▶ [WORK REQUIRED]
Whenever a line in the data contains "Radio", show that line.

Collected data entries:

....

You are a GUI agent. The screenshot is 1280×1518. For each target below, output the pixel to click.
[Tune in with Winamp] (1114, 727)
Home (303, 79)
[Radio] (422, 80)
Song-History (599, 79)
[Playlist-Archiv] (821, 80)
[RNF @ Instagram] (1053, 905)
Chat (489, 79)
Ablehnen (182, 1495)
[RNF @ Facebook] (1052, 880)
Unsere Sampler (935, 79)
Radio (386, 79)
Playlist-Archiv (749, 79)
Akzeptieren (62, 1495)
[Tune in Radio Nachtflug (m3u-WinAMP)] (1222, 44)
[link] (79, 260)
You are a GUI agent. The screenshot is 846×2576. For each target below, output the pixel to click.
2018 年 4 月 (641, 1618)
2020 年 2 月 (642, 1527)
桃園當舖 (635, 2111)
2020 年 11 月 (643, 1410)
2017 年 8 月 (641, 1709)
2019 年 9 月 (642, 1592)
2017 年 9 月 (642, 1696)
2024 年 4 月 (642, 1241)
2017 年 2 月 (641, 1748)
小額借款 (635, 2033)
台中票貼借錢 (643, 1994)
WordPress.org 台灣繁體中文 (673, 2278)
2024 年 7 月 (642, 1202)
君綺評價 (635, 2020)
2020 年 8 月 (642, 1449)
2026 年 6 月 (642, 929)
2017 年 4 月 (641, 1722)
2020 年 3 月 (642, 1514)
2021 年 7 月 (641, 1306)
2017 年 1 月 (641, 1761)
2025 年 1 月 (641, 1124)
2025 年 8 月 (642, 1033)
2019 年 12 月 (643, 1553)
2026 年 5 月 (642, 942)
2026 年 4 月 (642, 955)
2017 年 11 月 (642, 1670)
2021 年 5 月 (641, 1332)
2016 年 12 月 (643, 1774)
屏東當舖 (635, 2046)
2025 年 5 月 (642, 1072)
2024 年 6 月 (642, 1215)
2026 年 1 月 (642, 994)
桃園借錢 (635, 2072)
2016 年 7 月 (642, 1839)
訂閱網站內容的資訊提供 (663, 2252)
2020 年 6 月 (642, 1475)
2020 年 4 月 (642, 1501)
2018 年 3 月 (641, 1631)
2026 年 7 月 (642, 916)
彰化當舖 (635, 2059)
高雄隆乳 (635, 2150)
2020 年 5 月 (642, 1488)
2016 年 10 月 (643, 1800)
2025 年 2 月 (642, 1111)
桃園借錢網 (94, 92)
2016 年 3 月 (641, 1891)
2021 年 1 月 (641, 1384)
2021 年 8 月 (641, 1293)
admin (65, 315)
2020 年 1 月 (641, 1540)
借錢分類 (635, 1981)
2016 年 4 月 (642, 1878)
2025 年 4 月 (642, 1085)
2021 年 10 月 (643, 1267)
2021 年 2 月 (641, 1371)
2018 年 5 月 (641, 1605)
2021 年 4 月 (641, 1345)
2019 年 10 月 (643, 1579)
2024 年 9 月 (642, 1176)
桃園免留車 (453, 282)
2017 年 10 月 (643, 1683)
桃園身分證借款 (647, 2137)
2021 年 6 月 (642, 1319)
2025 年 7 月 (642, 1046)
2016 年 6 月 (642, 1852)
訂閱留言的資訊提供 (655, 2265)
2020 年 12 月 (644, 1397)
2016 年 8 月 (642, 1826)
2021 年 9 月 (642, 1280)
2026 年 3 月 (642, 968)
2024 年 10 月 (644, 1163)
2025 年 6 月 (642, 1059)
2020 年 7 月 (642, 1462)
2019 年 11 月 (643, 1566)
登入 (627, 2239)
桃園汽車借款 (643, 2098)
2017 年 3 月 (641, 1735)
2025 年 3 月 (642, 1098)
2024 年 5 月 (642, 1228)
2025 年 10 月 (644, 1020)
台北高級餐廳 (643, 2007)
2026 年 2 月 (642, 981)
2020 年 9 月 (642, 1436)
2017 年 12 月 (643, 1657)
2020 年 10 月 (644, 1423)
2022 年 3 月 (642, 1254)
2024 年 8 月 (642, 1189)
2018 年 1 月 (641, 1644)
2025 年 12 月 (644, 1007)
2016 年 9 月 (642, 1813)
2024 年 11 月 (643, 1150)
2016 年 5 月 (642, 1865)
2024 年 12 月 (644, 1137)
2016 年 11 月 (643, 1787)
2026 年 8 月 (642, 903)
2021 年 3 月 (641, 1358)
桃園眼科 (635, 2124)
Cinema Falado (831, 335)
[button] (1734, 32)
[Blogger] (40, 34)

....

▶ [SOLUTION FOR THIS TASK]
[Radio] (422, 80)
Radio (386, 79)
[Tune in Radio Nachtflug (m3u-WinAMP)] (1222, 44)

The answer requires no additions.